⟨

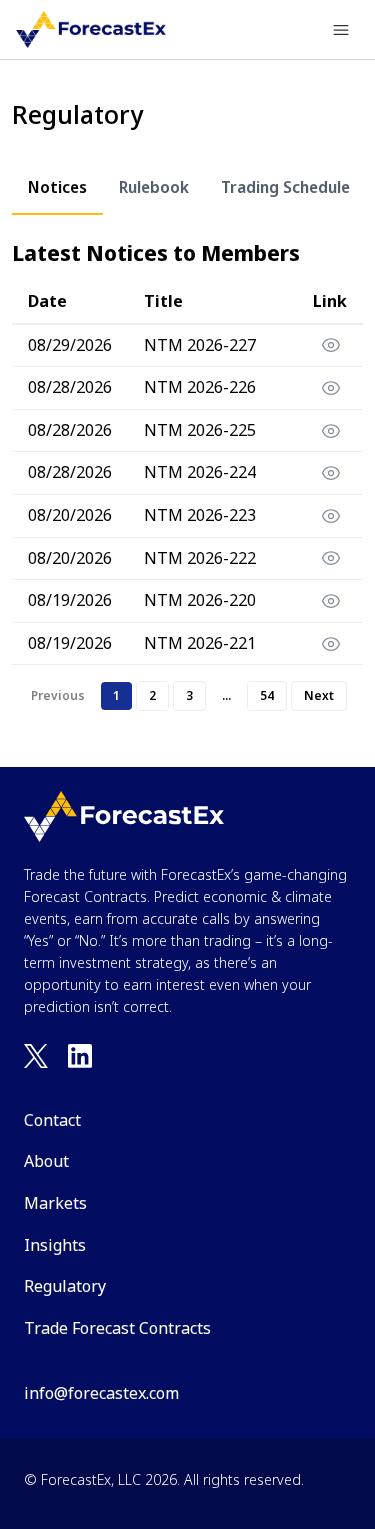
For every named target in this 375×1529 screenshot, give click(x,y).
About (46, 1161)
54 (267, 695)
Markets (55, 1203)
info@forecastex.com (101, 1393)
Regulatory (65, 1286)
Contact (52, 1120)
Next (319, 695)
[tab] (57, 188)
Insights (55, 1245)
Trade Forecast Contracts (117, 1328)
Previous (58, 695)
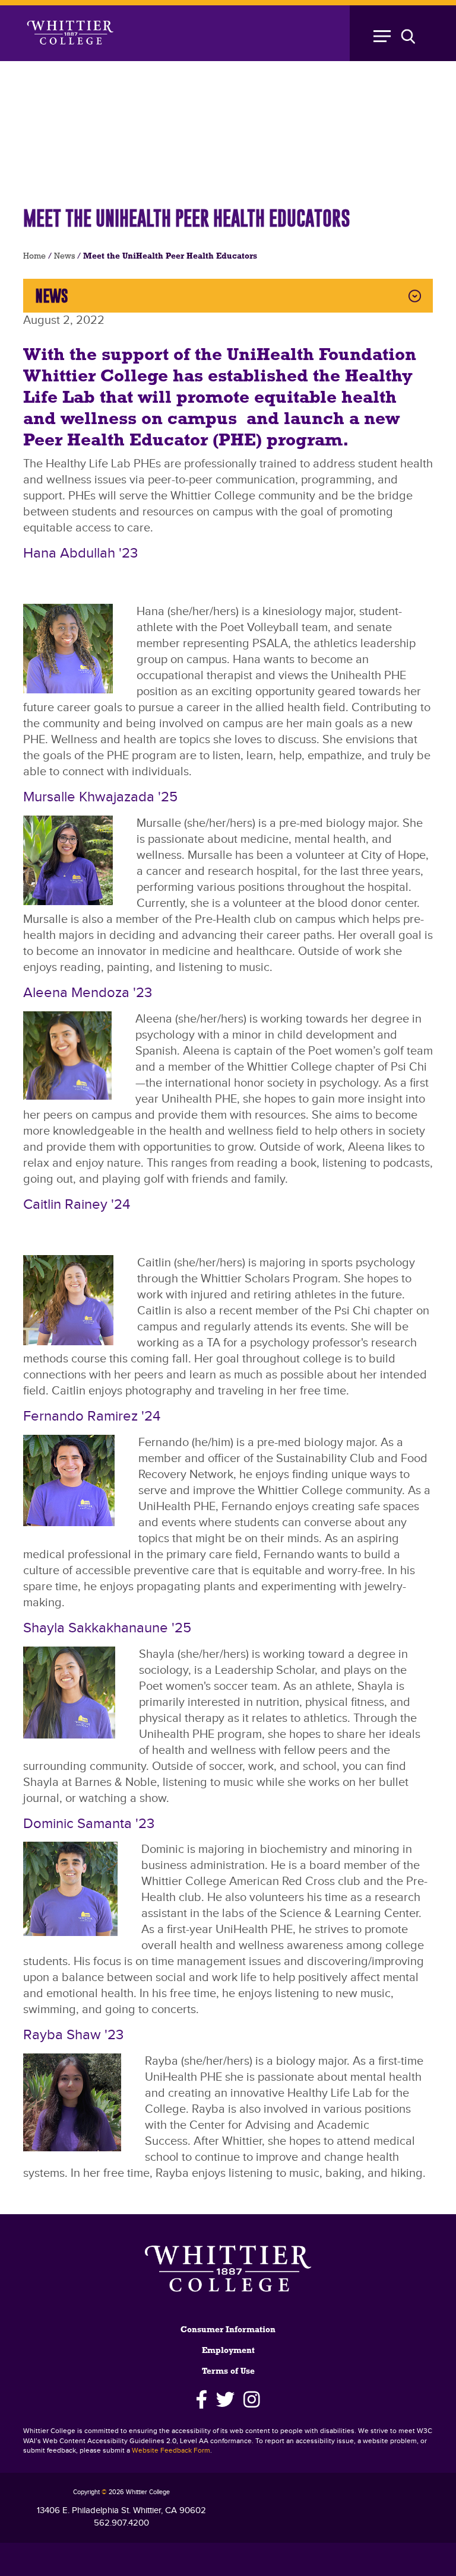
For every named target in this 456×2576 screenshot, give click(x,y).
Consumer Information (228, 2330)
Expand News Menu (414, 295)
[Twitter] (225, 2399)
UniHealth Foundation (321, 355)
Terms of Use (228, 2371)
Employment (228, 2350)
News (64, 256)
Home (34, 256)
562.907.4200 (121, 2523)
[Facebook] (201, 2399)
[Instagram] (252, 2399)
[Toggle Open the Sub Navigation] (400, 33)
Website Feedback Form (171, 2450)
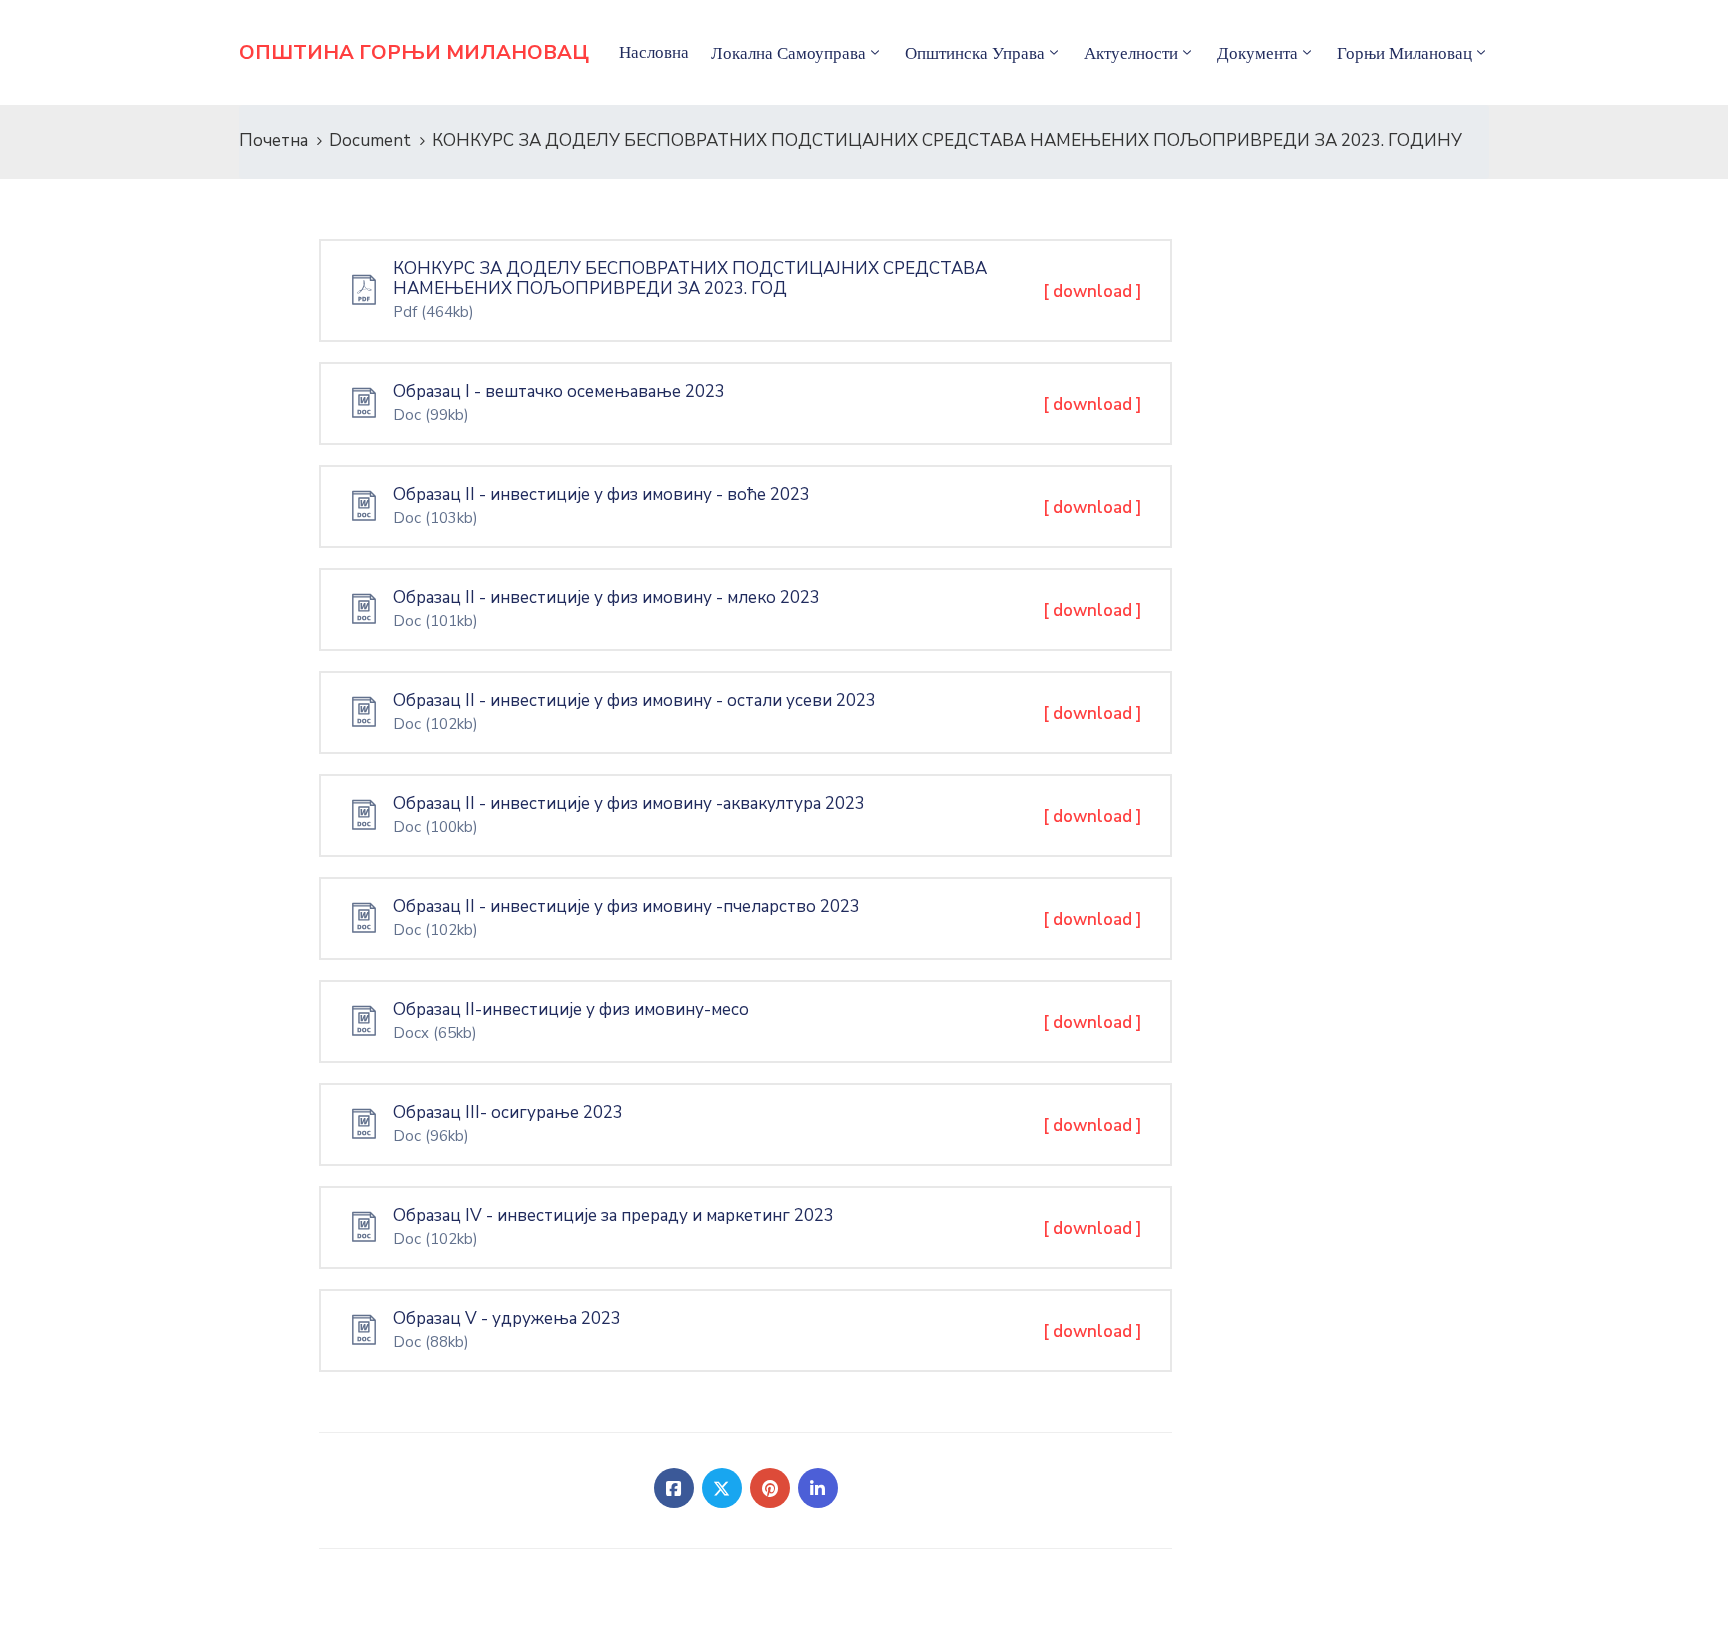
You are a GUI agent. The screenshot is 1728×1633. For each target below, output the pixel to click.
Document (370, 140)
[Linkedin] (818, 1488)
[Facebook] (674, 1488)
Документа (1257, 53)
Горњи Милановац (1404, 53)
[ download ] (1092, 291)
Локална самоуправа (788, 53)
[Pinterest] (770, 1488)
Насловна (654, 52)
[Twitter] (722, 1488)
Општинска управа (975, 53)
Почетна (273, 140)
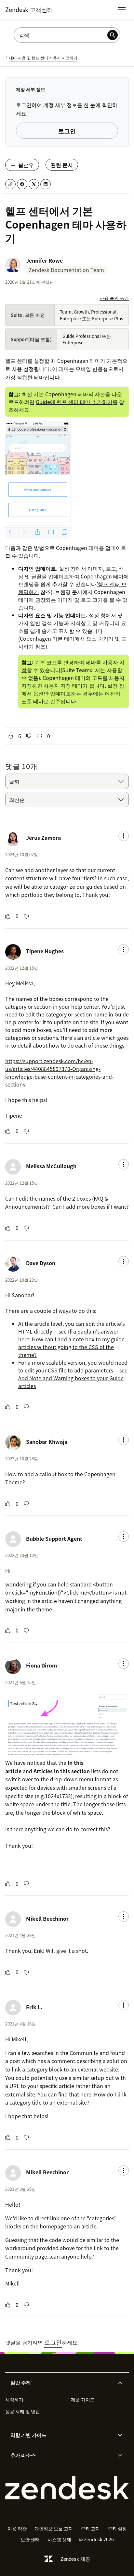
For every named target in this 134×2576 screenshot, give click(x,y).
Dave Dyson (40, 1263)
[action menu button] (123, 836)
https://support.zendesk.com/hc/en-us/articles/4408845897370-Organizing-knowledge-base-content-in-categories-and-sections (59, 1072)
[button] (61, 2383)
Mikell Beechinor (47, 1918)
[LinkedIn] (45, 184)
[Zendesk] (67, 2488)
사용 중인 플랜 (114, 298)
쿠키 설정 (117, 2528)
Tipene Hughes (45, 951)
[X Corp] (34, 184)
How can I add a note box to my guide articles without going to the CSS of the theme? (71, 1347)
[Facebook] (22, 184)
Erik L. (34, 2007)
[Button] (10, 736)
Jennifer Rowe (44, 260)
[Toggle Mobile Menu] (121, 10)
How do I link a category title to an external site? (66, 2098)
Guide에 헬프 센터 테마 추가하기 (74, 402)
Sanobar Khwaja (46, 1441)
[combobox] (67, 781)
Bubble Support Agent (54, 1538)
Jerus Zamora (43, 837)
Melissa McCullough (51, 1166)
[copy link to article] (10, 184)
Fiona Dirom (41, 1665)
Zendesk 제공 (75, 2559)
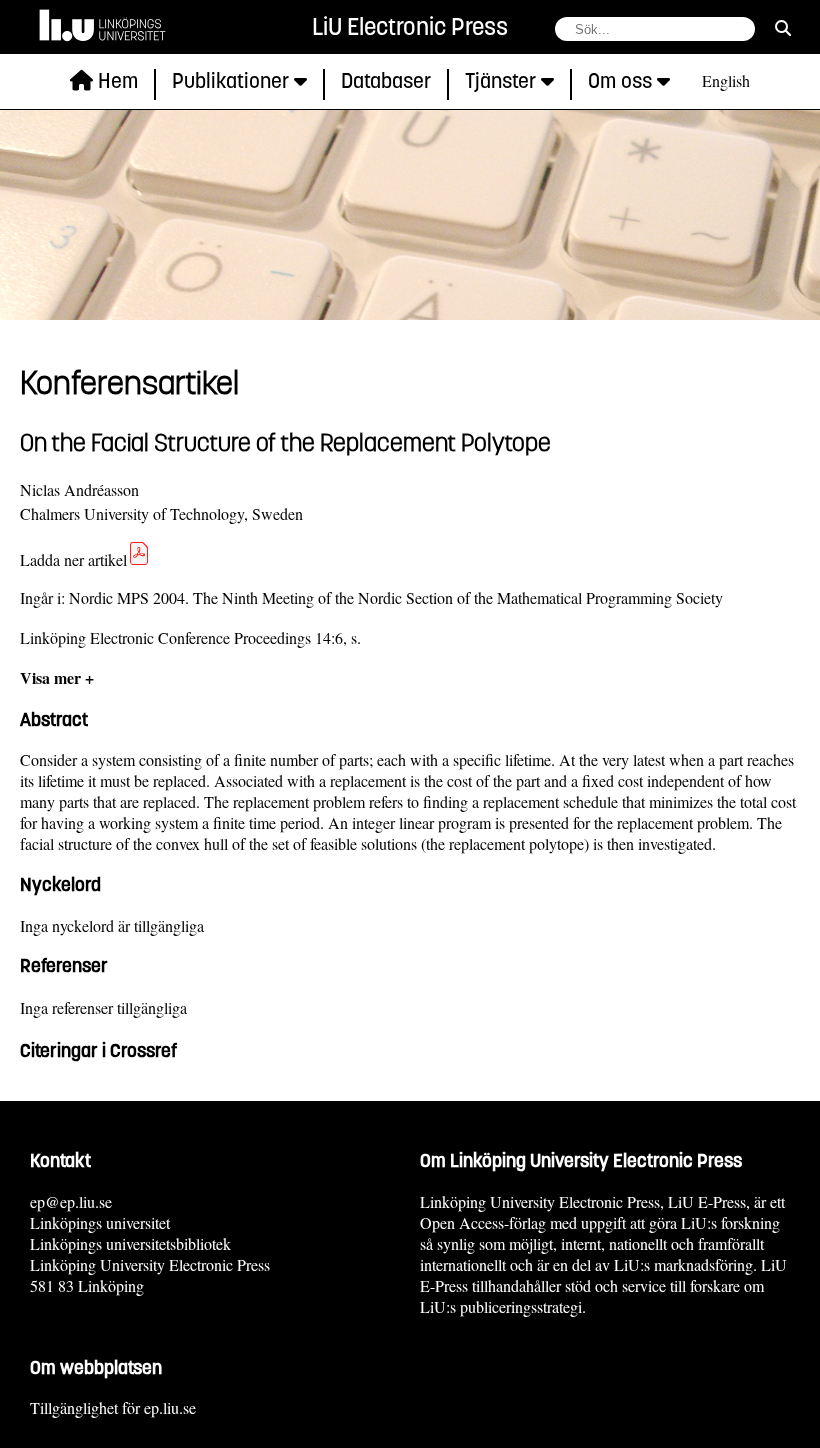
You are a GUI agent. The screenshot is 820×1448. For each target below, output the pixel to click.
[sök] (783, 27)
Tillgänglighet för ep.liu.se (113, 1407)
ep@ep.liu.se (71, 1201)
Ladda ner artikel (73, 559)
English (726, 80)
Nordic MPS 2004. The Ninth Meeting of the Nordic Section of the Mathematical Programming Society (396, 597)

⟩

= TO DO =
With "output" as the string to match, show every line of the entries above that has it.

= REPLY =
You are a GUI agent. The screenshot is 1728×1633. For each target below, output the pixel to click.
You are a GUI agent. The screenshot is 820×1448. For each target below, output the pixel to click.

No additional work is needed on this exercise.